So glad Chewy (and his leg) are going to be okay. I know the splint will be a bit of a drag for him, but I really wouldn't worry too much now that you've got him taken care of. Birds heal super quickly. I once rescued a budgie with a broken leg, and it healed in three weeks once splinted by the vet. Someone in another community accidentally broke their tiel's leg by rolling over it with an office chair, and it also healed in a few weeks. Only a terrible vet would suggest euthanasia for something like this! For heaven's sake, birds can live just fine with amputated legs, or broken ones that healed wrong. They aren't like horses.
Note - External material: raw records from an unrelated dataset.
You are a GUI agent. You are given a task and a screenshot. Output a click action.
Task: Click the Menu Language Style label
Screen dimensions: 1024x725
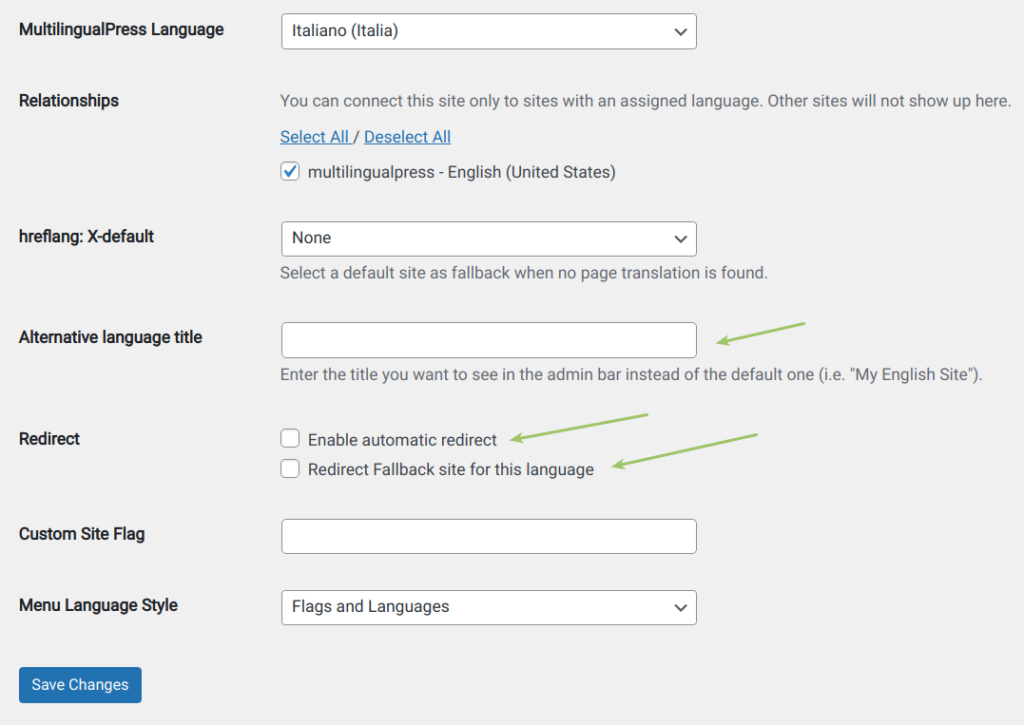tap(97, 605)
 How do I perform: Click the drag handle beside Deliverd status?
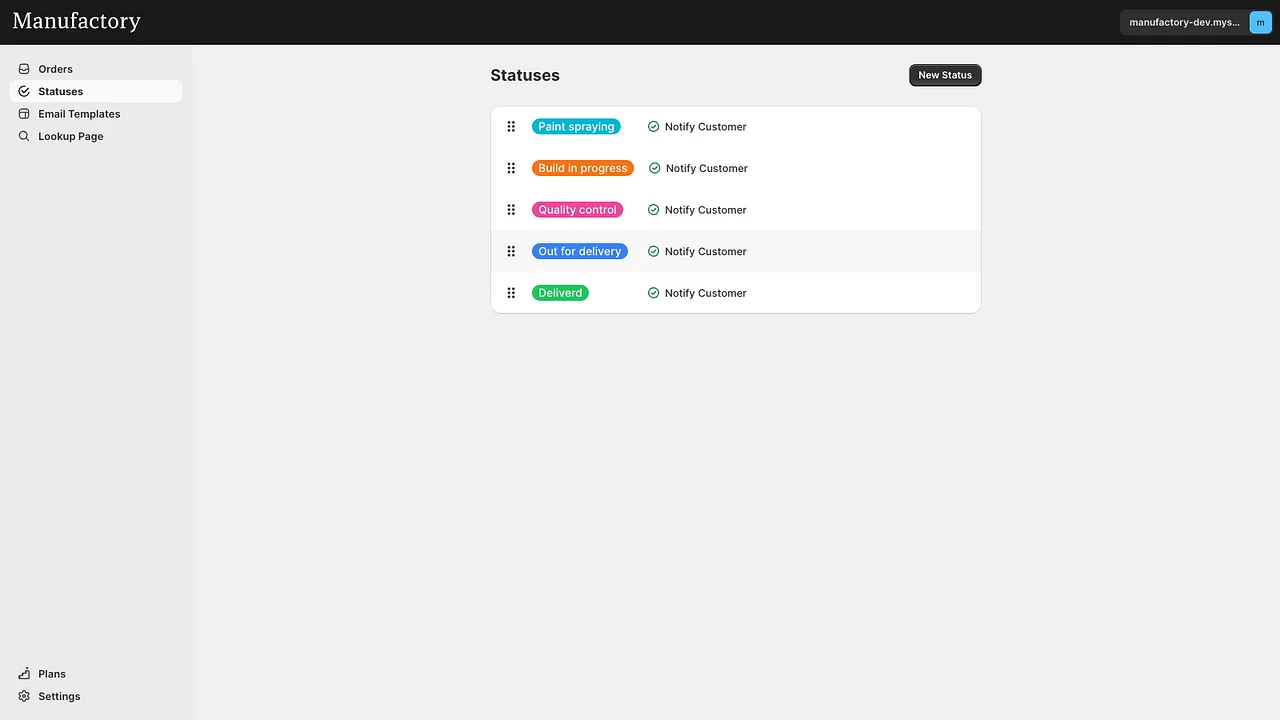click(x=511, y=292)
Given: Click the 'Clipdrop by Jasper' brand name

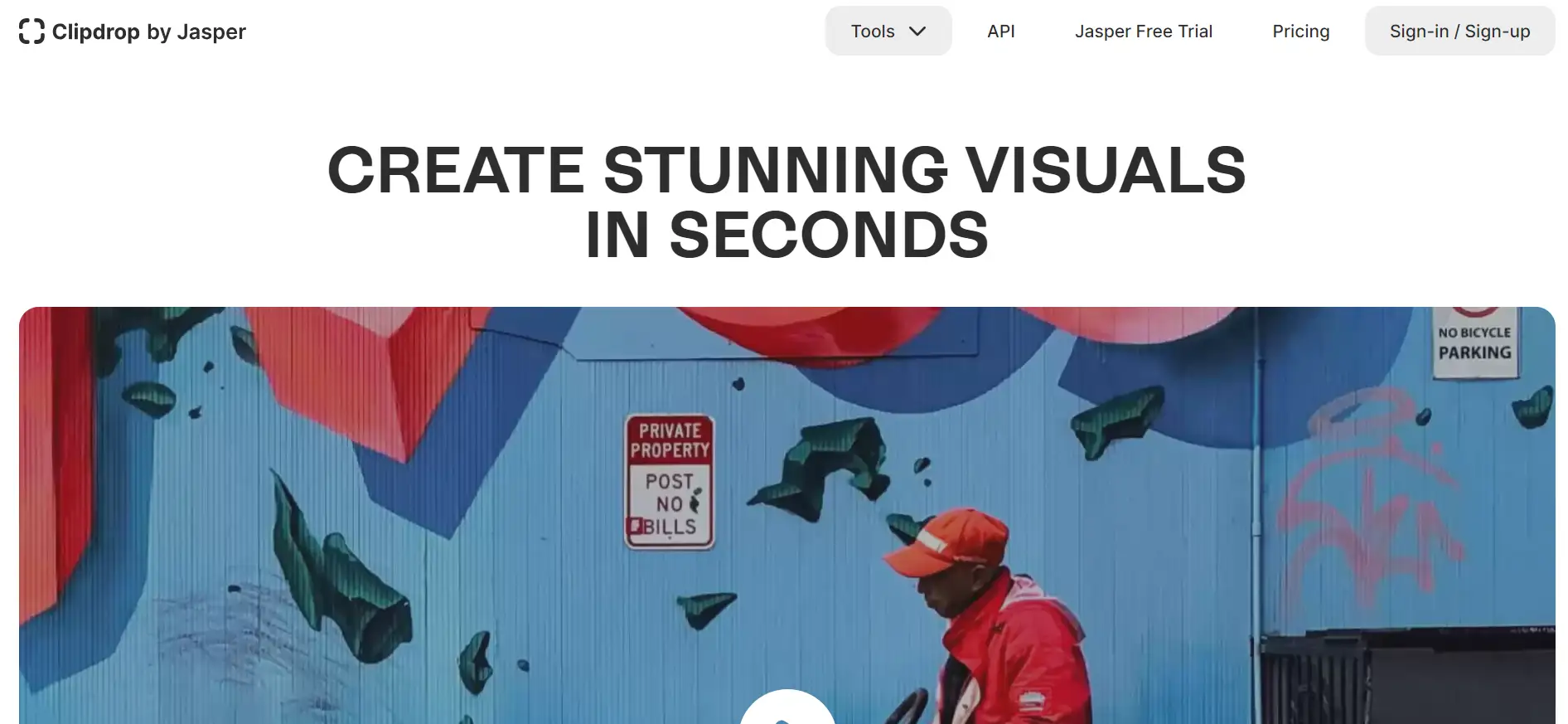Looking at the screenshot, I should (148, 32).
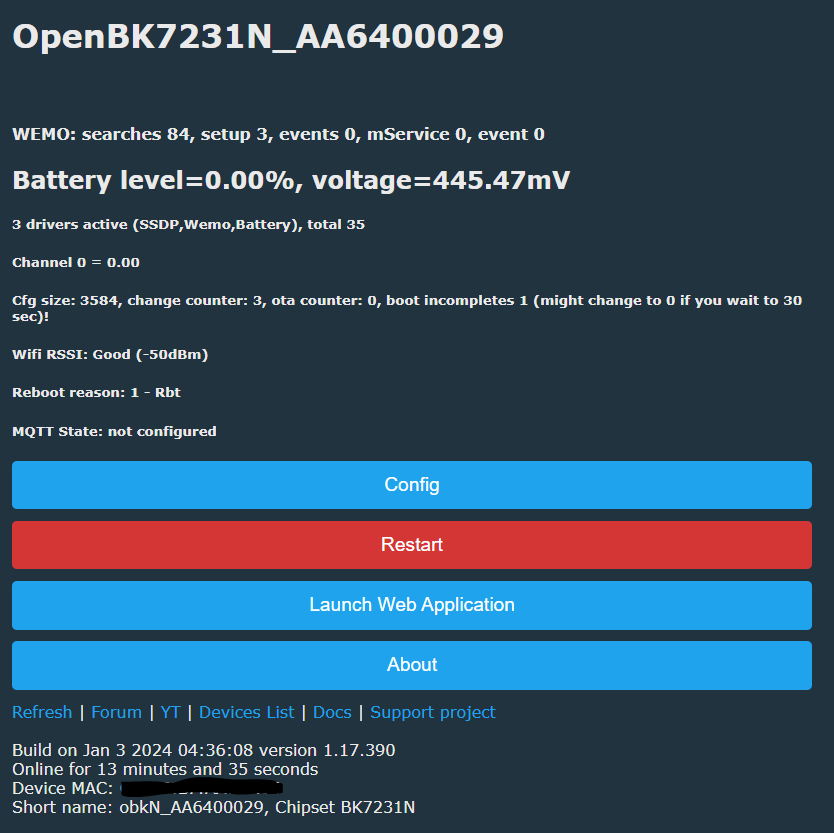
Task: Click the 3 drivers active text
Action: point(188,224)
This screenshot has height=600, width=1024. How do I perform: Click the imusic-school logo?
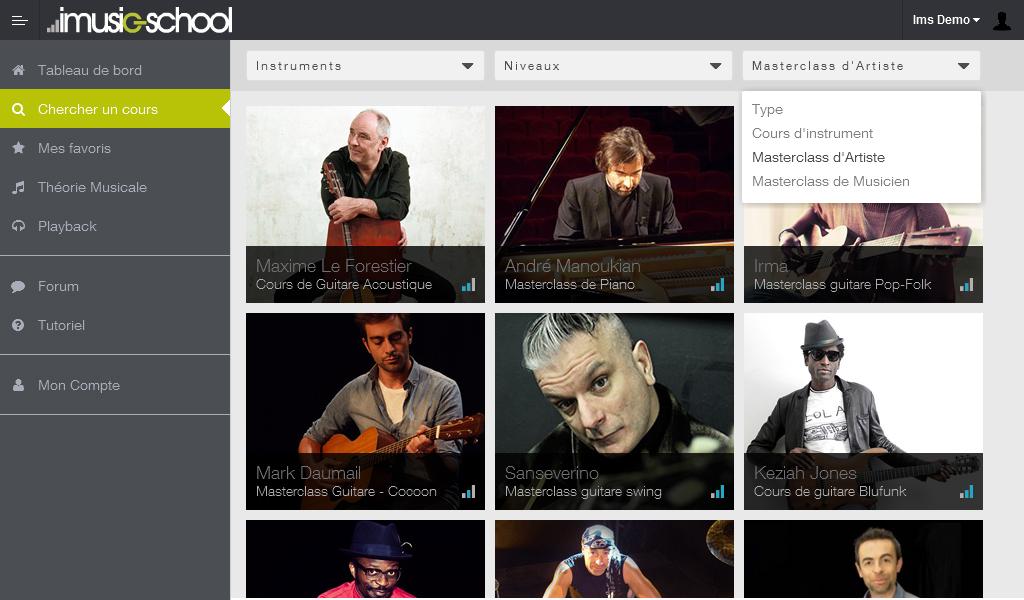tap(140, 20)
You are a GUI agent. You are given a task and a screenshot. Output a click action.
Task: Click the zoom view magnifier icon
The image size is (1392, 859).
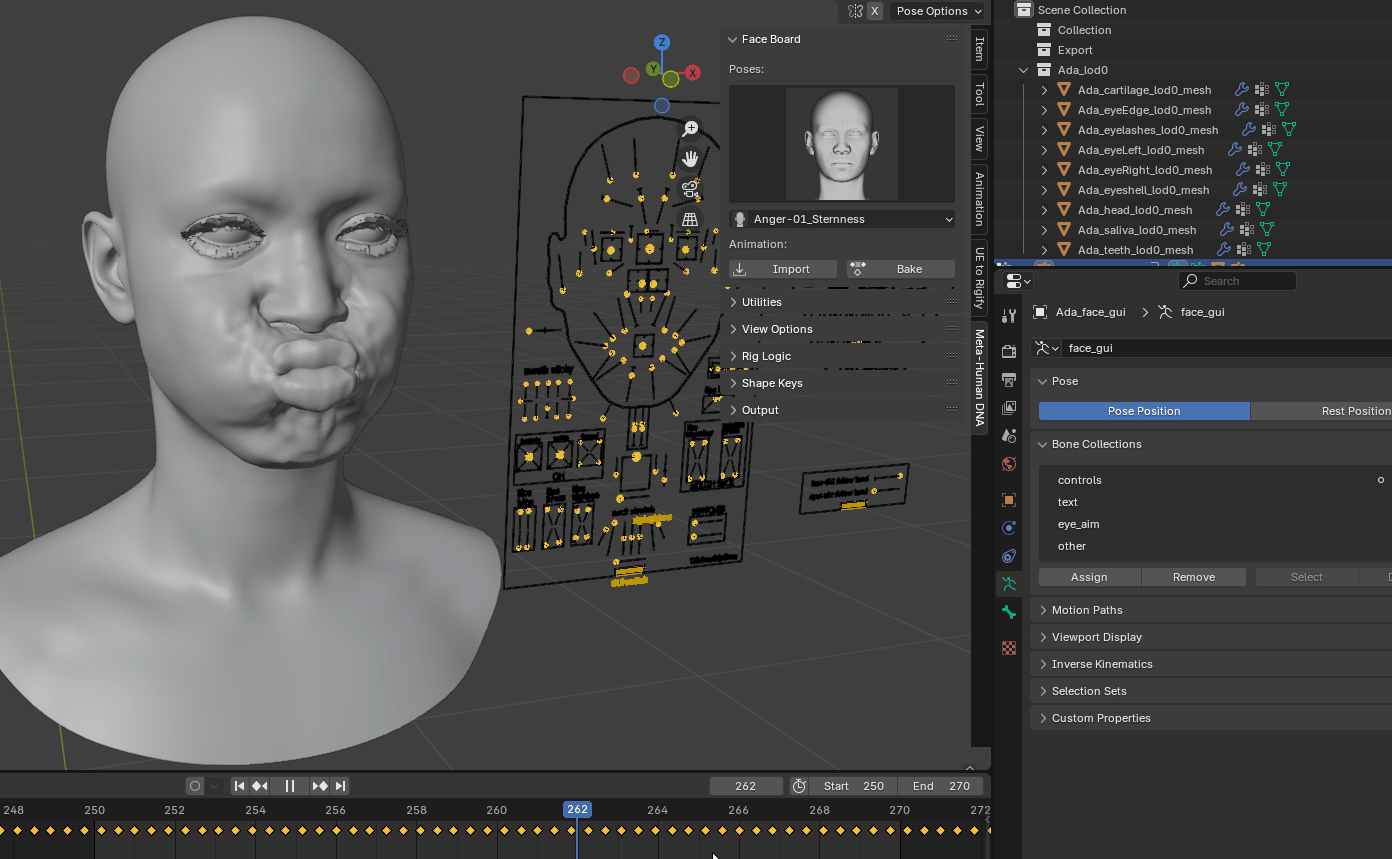(690, 129)
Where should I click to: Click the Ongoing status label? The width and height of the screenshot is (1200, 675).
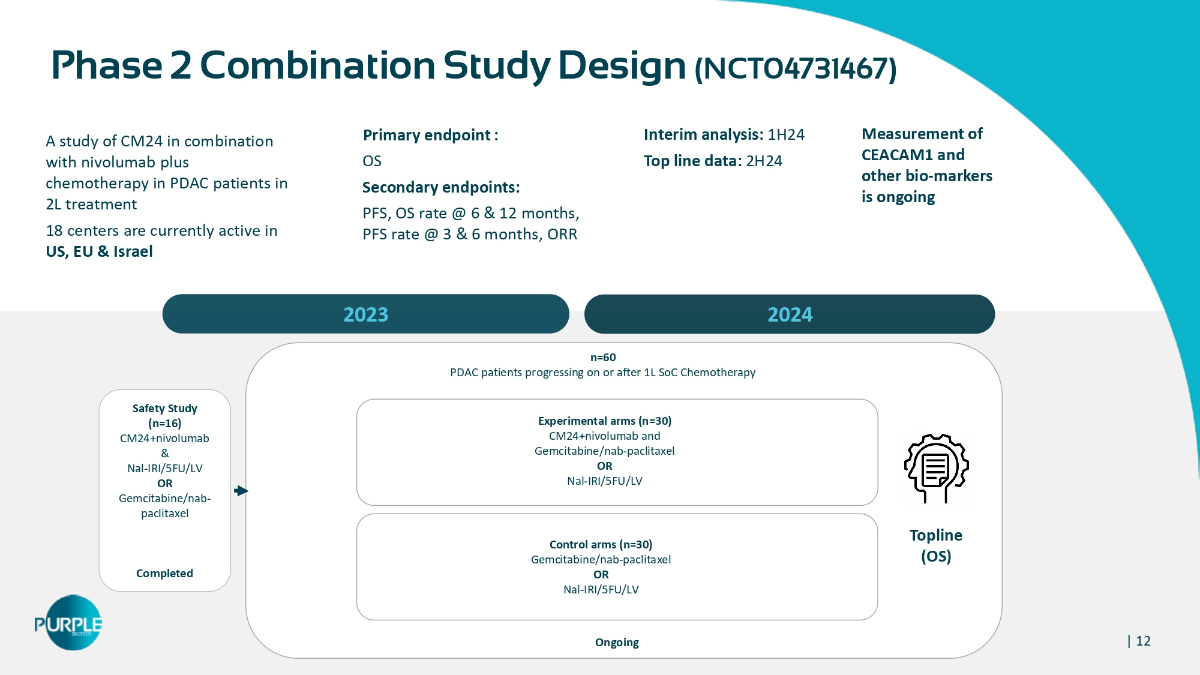(616, 642)
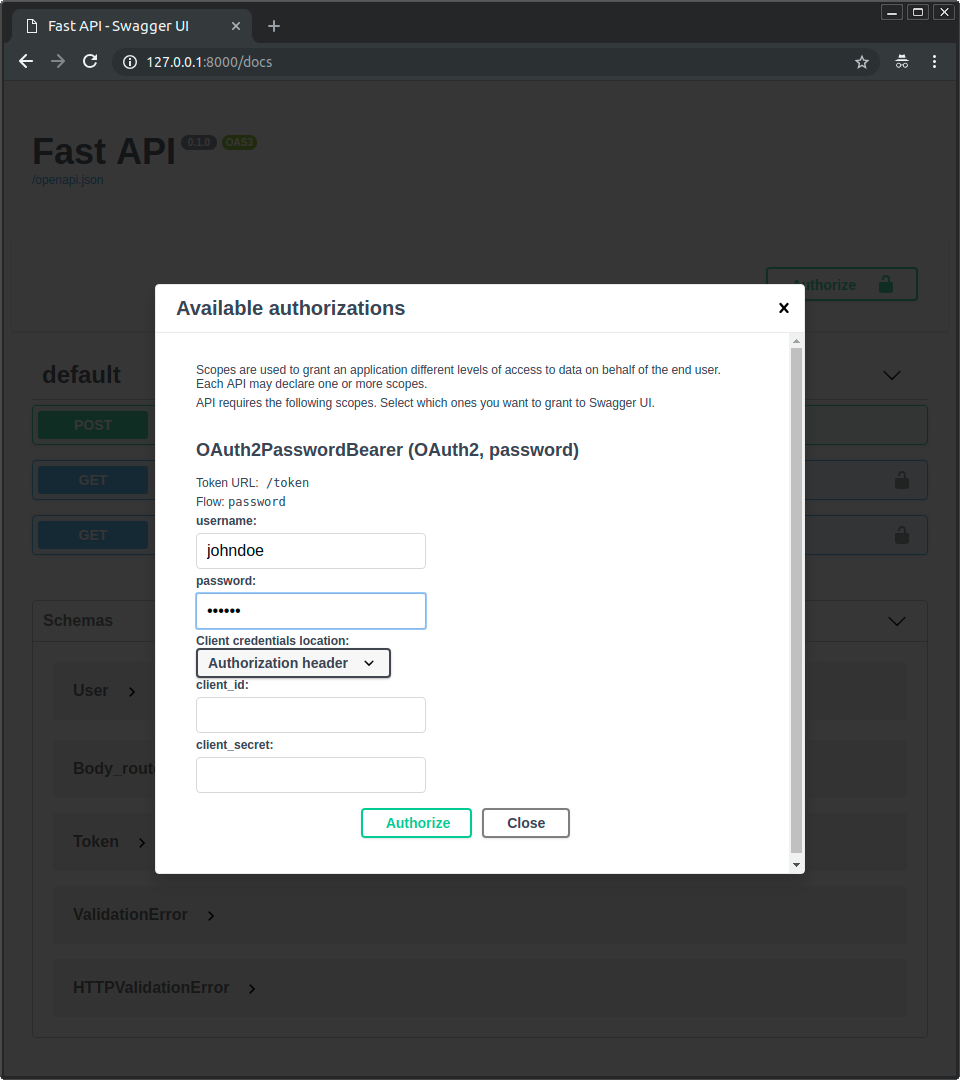
Task: Reload the page with the refresh icon
Action: coord(90,62)
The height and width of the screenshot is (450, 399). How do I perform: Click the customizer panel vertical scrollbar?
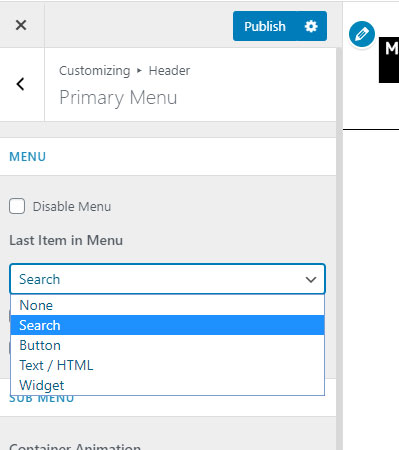click(339, 248)
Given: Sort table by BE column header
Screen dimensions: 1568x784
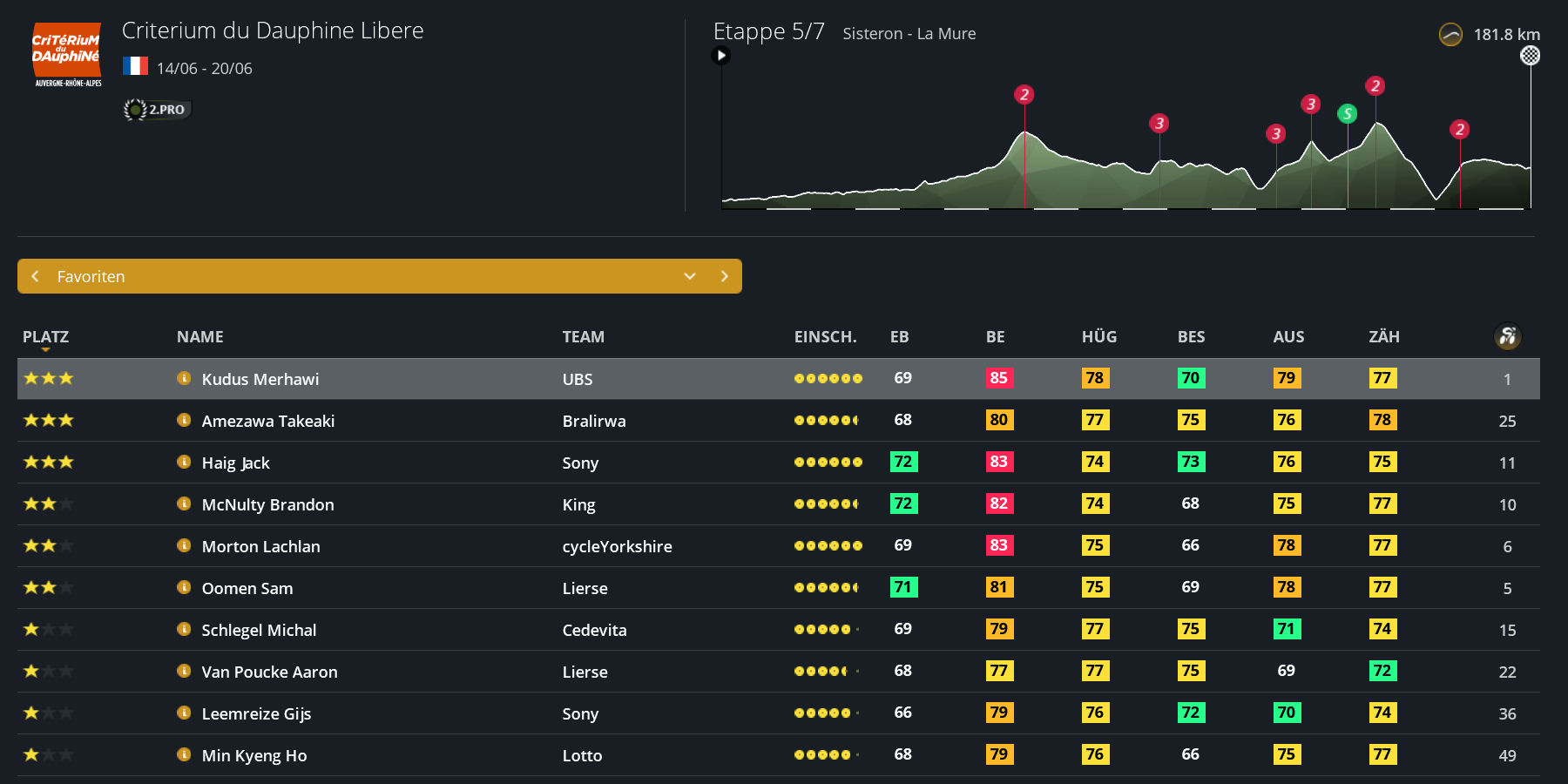Looking at the screenshot, I should point(995,337).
For my injured budgie, I kept him in a Petco finch flight cage with low rope perches. It worked out totally fine. That might be more comfortable for Chewy than a tub. I would at least place a perch/branch on the bottom of the hospital cage so he can somewhat perch without overexerting himself. Just my two cents. 

You are a good mama!


----------



## moonchild (Jul 29, 2012)

Just tracked down a picture of the "recovery" cage I had for the little budgie and his buddy:


----------



## Vickitiel (Oct 10, 2012)

Sending virtual scritches to Chewy. He's a tough little guy, I'm sure he will recover just fine. Thank the heavens for avian vets!!


----------



## BirdCrazyJill (Apr 23, 2013)

moonchild said:


> Wow! I have heard those spring-loaded doors can be dangerous, but now I really see why. I would go ahead and post warnings about this anywhere you can, as I know this is a very popular cage. People need to be aware of the dangers.
> 
> So glad Chewy (and his leg) are going to be okay. I know the splint will be a bit of a drag for him, but I really wouldn't worry too much now that you've got him taken care of. Birds heal super quickly. I once rescued a budgie with a broken leg, and it healed in three weeks once splinted by the vet. Someone in another community accidentally broke their tiel's leg by rolling over it with an office chair, and it also healed in a few weeks. Only a terrible vet would suggest euthanasia for something like this! For heaven's sake, birds can live just fine with amputated legs, or broken ones that healed wrong. They aren't like horses.
> 
> ...


The vet said she doesn't want him perching or climbing for at least 2 weeks, and she doesn't want him tripping over anything so that's why we're using the tub, so that he has a flat surface to get his injured foot used to being in the proper flat position again instead of being dragged backwards.


----------



## dianne (Nov 27, 2013)

Wishing he best for you and Chewy.

In the video he looked so much like my Silver (you had commented on the resemblance before), it made my heart ache for the little thing. He's so sweet and affectionate! Silver doesn't allow head scritches yet.


----------



## crafti142 (Dec 27, 2013)

Sending my prayers your way for a full recovery


----------



## wandalee (Feb 17, 2013)

Sending lots of get well soon vibes to Chewy!


----------



## BirdCrazyJill (Apr 23, 2013)

Update: Chewy had his first vet recheck yesterday and it went very well! She said he is looking great considering what happened to him. His bum foot is not discolored or swollen or anything abnormal. He's not picking at his bandage at all (yet  ) but he's still not putting any weight on that leg at all. She is letting me skip next week's check up and wait 2 weeks to reassess. I'm hoping they don't have to put him back under anesthesia to recheck his leg, but we'll see. 1 more week of medication, thank goodness, that is the least favorite part for him and I!  So far, so good!


----------



## dianne (Nov 27, 2013)

Awww. Hang in, there! It sounds like he is getting the best of care. Still, it must be hard for you going through this with him :-(. We're here for you.


----------



## Vince (Feb 18, 2014)

Thats awesome news


----------



## rpo (Mar 8, 2011)

BirdCrazyJill said:


> Update: Chewy had his first vet recheck yesterday and it went very well! She said he is looking great considering what happened to him. His bum foot is not discolored or swollen or anything abnormal. He's not picking at his bandage at all (yet  ) but he's still not putting any weight on that leg at all. She is letting me skip next week's check up and wait 2 weeks to reassess. I'm hoping they don't have to put him back under anesthesia to recheck his leg, but we'll see. 1 more week of medication, thank goodness, that is the least favorite part for him and I!  So far, so good!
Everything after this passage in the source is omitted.